Sunday, January 9, 2011

Panorama Ridge

The scramble to the summit of this ridge promises hard work on loose scree, and wet feet while fording Babel Creek. The only way to prevent the fulfillment of either promise is to take the much longer route via Taylor Lake, but this route is easier and quicker. Achieving any of the adventures in this guidebook is accomplished by using our finite amount of time to do this instead of doing something else. Even when taking into account the cursed scree slopes, fording rivers, walking countless kilometres through forest and balancing on a precarious summit ridge, the thought of wanting to do anything other than this is strikingly strange. So, enjoy the scree and the river crossing, because the euphoria at the summit is just irreplaceable. Moreover, when you are sitting at home this will now become the only thing you think about and all you want to do.

Elevation gain: 905 m


GPS: N51 19 43.3 W116 10 54.0
Elevation: 1873 m
Panorama Ridge: 
GPS: N51 19 34.3 W116 08 04.6
Elevation: 2778 m

GPS: N51 18 24.1 W116 07 15.2
Elevation: 2834 m

Trailhead: The trail crosses the Moraine Lake outlet stream and intersects a fork in the trail without delay. The way is clear, as signs will direct you to the left toward Consolation Lakes 2.9 km up the main trail. There is a 65-m elevation gain over the course of this 2.9-km hike.
There is a short expanse of boulder hopping for a few minutes as you traverse an avalanche slope. Upward to the right is a splendid view of the Tower of Babel. The trail now enters a coniferous forest of spruce and fir that parallels Babel Creek until approaching the lower reaches of Lower Consolation Lake. When the trail breaks through the forest it is greeted by a meadow of wildflowers and a clear look at the route up Panorama Ridge lying across the creek to the left.

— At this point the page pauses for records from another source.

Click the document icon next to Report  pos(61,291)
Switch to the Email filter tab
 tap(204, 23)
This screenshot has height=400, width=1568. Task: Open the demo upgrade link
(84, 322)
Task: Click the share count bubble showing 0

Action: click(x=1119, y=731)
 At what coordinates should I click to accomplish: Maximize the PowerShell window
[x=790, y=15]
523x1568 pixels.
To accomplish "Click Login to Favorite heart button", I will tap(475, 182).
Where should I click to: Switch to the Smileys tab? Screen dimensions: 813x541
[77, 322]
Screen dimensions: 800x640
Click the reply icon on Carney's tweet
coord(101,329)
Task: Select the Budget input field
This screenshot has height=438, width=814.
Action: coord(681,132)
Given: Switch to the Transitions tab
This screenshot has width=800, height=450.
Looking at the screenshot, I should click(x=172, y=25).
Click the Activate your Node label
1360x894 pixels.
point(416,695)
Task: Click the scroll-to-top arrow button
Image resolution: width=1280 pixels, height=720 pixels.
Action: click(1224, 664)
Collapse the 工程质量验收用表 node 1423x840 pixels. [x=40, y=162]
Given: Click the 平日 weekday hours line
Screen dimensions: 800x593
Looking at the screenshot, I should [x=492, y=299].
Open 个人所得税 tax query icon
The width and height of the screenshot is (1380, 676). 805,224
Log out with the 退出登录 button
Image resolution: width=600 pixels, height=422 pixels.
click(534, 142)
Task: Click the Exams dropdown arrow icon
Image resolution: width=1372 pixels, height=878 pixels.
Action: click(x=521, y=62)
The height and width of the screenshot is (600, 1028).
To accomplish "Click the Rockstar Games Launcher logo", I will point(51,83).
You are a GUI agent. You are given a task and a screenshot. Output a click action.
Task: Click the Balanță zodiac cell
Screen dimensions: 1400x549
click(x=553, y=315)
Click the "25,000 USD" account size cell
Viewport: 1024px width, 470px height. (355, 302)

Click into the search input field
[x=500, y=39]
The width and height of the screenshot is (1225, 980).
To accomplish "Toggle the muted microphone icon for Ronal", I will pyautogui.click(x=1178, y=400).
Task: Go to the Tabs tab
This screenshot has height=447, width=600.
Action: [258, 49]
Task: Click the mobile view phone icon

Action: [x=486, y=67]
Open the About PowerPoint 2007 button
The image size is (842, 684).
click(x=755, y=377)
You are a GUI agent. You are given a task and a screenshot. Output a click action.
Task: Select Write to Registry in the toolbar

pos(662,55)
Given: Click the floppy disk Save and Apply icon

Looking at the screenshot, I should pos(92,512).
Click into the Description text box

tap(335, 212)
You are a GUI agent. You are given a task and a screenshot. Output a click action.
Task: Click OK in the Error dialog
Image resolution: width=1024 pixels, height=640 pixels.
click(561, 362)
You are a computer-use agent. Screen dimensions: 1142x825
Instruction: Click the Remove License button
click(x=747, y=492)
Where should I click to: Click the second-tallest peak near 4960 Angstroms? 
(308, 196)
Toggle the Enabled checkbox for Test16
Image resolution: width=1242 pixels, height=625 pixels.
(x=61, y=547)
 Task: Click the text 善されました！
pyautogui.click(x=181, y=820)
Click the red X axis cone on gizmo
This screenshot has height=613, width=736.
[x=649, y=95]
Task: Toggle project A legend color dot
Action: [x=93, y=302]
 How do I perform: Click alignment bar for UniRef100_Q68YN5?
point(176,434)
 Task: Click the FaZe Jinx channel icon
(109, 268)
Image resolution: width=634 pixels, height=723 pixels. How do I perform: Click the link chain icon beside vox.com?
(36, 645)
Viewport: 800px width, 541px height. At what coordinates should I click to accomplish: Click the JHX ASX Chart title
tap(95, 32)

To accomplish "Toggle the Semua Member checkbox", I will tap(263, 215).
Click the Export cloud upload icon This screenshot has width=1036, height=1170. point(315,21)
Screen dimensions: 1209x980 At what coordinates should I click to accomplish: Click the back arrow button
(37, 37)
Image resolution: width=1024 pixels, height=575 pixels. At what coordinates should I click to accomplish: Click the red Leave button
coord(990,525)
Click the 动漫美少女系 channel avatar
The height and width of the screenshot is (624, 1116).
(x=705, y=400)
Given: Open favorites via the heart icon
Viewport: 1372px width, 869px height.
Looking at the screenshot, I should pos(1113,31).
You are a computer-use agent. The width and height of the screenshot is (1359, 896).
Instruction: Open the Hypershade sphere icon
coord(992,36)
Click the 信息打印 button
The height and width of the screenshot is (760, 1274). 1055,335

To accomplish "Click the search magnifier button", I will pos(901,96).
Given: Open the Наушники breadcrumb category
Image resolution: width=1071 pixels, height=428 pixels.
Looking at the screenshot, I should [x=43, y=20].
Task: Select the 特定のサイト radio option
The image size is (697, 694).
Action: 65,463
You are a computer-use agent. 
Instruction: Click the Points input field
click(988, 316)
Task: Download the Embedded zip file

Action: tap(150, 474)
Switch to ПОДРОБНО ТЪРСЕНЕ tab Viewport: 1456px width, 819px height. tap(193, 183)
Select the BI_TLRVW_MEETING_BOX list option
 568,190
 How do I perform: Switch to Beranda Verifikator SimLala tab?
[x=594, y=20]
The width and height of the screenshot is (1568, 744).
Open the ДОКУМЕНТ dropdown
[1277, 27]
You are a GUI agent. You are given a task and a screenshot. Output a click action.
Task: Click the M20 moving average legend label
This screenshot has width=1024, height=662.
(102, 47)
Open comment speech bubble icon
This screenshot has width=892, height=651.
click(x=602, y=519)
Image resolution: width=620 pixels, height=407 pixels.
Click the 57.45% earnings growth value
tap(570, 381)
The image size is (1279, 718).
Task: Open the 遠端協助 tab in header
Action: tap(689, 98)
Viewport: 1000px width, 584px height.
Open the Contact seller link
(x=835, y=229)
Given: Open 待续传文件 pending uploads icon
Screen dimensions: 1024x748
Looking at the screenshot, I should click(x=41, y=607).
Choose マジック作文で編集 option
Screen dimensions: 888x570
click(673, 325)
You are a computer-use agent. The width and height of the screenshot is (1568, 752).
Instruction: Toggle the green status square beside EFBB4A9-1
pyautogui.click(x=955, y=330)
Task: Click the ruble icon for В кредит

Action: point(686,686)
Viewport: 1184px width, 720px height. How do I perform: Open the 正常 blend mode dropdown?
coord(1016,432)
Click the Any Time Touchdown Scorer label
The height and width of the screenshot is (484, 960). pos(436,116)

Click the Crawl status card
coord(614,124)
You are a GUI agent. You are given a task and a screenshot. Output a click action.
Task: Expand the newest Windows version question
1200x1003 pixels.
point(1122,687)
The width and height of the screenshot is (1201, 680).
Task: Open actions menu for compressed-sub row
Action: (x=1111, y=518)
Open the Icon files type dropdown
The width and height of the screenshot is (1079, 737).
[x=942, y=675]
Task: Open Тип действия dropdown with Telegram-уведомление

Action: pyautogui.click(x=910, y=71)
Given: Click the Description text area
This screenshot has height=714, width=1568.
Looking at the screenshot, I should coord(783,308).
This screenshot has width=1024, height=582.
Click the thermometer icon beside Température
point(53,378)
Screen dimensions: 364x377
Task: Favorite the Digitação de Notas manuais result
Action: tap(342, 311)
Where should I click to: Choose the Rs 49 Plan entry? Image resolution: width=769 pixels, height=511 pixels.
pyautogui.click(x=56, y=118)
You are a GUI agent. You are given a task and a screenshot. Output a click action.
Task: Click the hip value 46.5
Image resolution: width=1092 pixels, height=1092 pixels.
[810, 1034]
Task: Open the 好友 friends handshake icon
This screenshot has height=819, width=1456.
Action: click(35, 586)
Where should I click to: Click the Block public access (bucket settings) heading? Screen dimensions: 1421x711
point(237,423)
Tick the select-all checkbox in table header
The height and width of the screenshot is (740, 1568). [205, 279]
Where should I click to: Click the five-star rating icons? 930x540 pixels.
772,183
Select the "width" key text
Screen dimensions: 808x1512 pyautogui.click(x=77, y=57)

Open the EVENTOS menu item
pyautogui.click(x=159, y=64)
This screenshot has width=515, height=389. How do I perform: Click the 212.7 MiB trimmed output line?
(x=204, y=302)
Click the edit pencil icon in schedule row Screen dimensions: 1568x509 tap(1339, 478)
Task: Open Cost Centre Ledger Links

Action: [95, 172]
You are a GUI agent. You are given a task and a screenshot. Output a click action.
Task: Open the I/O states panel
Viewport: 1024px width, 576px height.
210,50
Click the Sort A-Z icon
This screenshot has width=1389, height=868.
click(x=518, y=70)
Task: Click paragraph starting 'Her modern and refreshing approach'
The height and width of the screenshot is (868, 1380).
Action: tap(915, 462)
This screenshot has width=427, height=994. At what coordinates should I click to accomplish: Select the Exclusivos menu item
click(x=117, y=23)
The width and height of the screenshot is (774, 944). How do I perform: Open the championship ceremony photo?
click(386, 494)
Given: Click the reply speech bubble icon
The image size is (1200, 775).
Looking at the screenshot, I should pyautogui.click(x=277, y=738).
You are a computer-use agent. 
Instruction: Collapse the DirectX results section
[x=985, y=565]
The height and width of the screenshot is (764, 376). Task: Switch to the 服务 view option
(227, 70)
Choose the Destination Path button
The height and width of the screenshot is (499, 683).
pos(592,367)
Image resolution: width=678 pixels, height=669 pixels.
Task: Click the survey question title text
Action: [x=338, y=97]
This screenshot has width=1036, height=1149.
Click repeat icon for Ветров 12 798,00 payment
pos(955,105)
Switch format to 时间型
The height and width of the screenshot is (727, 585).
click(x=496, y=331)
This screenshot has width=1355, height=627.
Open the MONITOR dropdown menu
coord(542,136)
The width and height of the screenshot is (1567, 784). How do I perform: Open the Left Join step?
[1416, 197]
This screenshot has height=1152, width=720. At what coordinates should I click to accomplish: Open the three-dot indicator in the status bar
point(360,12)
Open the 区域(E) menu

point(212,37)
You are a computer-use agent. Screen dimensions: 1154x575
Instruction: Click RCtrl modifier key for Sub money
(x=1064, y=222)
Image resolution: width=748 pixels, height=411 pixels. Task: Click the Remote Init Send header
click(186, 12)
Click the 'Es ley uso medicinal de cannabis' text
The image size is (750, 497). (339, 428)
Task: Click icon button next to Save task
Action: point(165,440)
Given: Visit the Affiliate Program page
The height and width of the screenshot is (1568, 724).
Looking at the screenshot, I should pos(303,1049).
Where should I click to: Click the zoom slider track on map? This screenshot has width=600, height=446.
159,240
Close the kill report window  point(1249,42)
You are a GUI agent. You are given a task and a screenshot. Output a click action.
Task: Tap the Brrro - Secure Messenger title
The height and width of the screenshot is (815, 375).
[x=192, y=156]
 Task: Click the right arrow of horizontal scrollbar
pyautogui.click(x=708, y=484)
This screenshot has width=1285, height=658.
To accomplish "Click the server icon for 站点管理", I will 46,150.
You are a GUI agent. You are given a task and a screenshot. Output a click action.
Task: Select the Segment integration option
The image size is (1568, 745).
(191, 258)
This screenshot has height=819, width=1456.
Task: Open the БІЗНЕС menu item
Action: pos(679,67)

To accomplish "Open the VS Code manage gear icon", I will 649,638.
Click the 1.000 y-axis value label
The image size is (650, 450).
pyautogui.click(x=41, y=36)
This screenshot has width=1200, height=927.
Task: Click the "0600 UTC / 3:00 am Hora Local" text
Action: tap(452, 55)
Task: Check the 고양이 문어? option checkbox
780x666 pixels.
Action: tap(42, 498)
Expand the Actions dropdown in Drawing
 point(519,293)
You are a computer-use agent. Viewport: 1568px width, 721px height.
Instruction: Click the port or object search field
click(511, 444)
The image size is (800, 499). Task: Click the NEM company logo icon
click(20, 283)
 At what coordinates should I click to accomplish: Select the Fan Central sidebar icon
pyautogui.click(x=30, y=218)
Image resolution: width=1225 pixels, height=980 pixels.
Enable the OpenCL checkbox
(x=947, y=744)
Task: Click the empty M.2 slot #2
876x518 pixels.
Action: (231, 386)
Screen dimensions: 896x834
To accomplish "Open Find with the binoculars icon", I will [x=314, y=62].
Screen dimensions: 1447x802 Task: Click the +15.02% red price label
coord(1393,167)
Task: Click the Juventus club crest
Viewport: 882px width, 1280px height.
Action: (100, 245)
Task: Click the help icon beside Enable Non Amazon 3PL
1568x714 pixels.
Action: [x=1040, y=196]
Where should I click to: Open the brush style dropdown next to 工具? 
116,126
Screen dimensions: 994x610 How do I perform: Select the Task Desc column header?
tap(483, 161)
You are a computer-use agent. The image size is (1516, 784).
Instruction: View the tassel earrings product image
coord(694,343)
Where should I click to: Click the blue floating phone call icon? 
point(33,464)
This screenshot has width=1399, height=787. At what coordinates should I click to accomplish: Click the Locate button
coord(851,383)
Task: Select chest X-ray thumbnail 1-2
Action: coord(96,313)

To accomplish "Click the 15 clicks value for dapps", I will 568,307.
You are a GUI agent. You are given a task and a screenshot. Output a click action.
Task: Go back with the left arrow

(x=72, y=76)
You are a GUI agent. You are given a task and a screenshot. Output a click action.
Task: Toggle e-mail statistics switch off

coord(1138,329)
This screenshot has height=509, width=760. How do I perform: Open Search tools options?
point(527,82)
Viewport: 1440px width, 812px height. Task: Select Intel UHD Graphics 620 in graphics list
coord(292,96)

Upon arriving here, begin searching for a narrow, shallow area for crossing the creek. The creek seems to narrow near the lake, but this may change from year to year. The water is only knee-deep at most, but it is still advisable to seek shallow water, as there is a bit of a current. There are remnants of a makeshift crossing constructed of logs, rocks and other debris, but this is now unsafe. The water is painfully cold and the rocks are hard on bare feet, so neoprene water boots are highly recommended. On the other side, after a brief encounter with a boulder field, you’ll find the trail evident and well marked. As with most scree slopes there are many trails, with sometimes one being better than the rest. Try to search out the most frequented, packed-down path if possible. Again, this may change from one year to another. Regardless, this is going to be a struggle even if a packed trail is found. However, since the mountainside is barren, the scenery is fantastic during the entire trip, so listen to your legs and stop frequently to turn around and take a look. Otherwise you really will be missing the point of being here. Directly below are Consolation Valley and the lakes, and across the valley is the Tower of Babel, Mount Babel and Mount Fay. Mount Temple is in full view 5.7 km to the northwest. The incline becomes slightly steeper close to the top, but not for long.
The ridge and summit are composed of rock and boulders, making the ridge walk somewhat annoying. If you are not happy with the top of the ridge as your summit, then toil over the boulders for another 1.8 km to reach the true summit 56 m higher.